Sheehan studies law at University College Cork (UCC) (1908–09), where he is an exhibitioner and prizeman, and at King’s Inns, where he graduated with honours. He is called to the bar in 1911 and practised on the Munster circuit. In 1913–14 he is active in the AFIL’s attempts to avert partition by trying to recruit sections of British political opinion in favour of a conference between the parties. He becomes vice-chairman of the Imperial Federation League. This receives considerable attention among the British political classes but contributes to the decline of the AFIL’s electoral base. The policy of conciliation has been driven to a considerable extent by the belief that it is the only way of achieving home rule. The abolition of the House of Lords’ veto and the introduction of the third home rule bill by the Asquith government undercuts this argument and increases Redmond’s prestige, while AFIL denunciations of Redmondism are seen as driven by personal resentment and playing into the hands of unionists. The decision of the AFIL MPs to abstain from supporting the bill on its final passage through the House of Commons in 1914 as a protest against the prospect of a partition-based compromise is represented by Redmondites as a vote against home rule itself and contributed to AFIL loss of Cork County Council in June 1914.
On the outbreak of World War I, Sheehan supports O’Brien in calling for Irish enlistment for foreign service. In November 1914, at the age of forty-two, he enlists himself and is gazetted as a lieutenant in the Royal Munster Fusiliers. It is claimed that he is almost single-handedly responsible for raising the 9th (service) battalion of this regiment. Three of his sons also enlist. Two of his sons are killed in action with the Royal Flying Corps, and a daughter is disabled by injuries received in an air raid while serving as a nurse.
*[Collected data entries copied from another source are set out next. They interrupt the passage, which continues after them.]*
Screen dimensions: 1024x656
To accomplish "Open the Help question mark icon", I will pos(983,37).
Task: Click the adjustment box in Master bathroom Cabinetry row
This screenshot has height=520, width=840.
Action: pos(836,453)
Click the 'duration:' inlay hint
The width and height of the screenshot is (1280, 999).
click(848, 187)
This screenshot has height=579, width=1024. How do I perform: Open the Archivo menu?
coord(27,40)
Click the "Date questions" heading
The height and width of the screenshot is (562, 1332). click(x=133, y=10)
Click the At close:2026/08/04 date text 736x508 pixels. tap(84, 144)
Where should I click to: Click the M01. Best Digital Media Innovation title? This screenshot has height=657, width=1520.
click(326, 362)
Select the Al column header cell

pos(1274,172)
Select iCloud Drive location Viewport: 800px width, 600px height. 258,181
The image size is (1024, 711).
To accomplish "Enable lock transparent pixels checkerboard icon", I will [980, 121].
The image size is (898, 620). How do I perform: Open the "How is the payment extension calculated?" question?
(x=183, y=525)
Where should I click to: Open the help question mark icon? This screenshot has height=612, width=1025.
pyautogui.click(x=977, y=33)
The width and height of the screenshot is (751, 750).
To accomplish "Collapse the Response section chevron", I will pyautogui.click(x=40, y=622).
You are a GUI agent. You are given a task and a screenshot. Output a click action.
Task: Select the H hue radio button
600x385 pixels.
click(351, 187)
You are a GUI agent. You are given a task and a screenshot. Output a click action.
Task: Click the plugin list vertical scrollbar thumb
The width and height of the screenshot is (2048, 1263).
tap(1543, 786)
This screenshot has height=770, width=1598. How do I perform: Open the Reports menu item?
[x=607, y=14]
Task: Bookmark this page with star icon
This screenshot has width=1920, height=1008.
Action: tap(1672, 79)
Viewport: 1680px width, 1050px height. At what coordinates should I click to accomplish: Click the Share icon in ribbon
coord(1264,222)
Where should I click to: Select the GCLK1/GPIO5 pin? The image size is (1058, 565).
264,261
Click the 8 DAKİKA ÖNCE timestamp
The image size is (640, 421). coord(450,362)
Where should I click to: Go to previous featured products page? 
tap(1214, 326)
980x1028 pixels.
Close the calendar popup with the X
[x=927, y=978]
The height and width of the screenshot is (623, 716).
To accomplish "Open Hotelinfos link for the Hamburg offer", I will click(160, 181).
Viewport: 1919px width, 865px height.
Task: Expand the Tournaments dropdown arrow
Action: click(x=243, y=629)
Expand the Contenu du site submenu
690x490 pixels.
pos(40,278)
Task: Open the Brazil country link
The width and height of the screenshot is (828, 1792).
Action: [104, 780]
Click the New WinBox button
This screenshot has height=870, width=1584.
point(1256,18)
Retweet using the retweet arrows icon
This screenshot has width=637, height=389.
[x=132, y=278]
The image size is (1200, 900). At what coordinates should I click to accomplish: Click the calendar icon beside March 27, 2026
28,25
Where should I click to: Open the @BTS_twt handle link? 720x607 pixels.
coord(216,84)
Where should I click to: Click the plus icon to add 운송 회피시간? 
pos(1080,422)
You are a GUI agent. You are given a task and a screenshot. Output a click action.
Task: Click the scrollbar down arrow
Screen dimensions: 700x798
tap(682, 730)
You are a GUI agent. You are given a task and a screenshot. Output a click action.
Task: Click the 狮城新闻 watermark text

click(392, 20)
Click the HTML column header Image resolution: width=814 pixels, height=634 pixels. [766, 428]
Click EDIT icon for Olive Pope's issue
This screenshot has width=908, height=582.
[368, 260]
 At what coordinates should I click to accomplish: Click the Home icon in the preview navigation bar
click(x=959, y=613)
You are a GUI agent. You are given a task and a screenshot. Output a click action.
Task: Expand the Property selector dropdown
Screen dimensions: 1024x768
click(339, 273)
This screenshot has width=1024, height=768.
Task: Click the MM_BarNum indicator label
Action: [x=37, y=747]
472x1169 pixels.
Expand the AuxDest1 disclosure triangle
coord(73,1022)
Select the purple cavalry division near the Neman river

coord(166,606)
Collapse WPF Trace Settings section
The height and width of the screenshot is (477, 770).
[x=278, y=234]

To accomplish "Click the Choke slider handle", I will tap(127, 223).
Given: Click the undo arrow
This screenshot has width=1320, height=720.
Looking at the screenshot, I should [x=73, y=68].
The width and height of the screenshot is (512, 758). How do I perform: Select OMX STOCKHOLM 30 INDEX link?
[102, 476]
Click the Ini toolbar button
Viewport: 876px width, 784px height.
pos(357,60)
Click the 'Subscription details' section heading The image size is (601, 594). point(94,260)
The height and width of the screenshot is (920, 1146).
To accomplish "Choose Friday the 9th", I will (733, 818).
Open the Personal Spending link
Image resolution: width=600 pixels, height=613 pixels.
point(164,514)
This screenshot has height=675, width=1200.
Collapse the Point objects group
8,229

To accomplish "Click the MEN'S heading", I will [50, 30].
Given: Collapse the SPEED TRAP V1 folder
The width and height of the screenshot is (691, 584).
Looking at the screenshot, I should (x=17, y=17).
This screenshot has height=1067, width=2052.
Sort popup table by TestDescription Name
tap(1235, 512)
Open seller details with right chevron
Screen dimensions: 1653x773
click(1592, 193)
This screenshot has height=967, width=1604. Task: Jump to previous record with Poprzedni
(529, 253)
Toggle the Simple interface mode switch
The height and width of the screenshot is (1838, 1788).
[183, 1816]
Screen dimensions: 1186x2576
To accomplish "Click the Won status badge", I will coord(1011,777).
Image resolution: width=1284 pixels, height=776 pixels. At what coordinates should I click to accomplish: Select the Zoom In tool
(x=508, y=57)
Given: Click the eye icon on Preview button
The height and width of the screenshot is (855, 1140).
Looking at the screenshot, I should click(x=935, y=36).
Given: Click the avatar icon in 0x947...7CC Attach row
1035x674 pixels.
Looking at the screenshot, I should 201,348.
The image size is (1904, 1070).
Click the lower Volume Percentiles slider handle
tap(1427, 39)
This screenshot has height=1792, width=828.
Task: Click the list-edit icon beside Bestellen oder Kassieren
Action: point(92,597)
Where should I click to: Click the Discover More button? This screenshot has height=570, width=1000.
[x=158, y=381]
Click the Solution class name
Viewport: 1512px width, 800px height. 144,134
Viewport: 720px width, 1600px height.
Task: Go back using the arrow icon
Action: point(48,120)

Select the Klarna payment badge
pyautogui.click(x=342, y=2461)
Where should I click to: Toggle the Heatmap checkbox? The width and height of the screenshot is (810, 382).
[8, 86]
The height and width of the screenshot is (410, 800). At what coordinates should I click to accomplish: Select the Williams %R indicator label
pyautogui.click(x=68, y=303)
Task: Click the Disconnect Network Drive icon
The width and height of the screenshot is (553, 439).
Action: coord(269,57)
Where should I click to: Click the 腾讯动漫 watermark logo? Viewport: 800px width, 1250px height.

In the spring and summer of 1915 he organises and leads recruiting campaigns in Cork, Limerick, and Clare. This is part of a nationwide drive for recruits, aimed in particular at the farming community, which reflects the realisation that the war is going to last much longer than expected.
In 1915, Sheehan is promoted to the rank of captain and serves with his battalion on the Loos-en-Gohellesalient and at the Battle of the Somme, contributing a series of articles from the trenches to the London Daily Express. Various ailments, including deafness caused by shellfire, and hospitalisation necessitate his transfer to the 3rd Royal Munster Fusiliers (Reserve) Battalion, and he resigns his commission on January 13, 1918, due to ill health. In April 1918 he speaks at Westminster against the bill extending conscription to Ireland, threatening to resist it by force. One of his last parliamentary speeches (in October 1918) is in support of a bill providing land grants for Irish ex-servicemen. With the growth of Sinn Féin and the virtual demise of the AFIL, his position in Cork grows increasingly untenable. The Sheehan family faces intimidation and are obliged to leave their home on the Victoria Road for London, where he has secured the Labour Party nomination for the Limehouse–Stepney division of the East End, later represented by Clement Attlee.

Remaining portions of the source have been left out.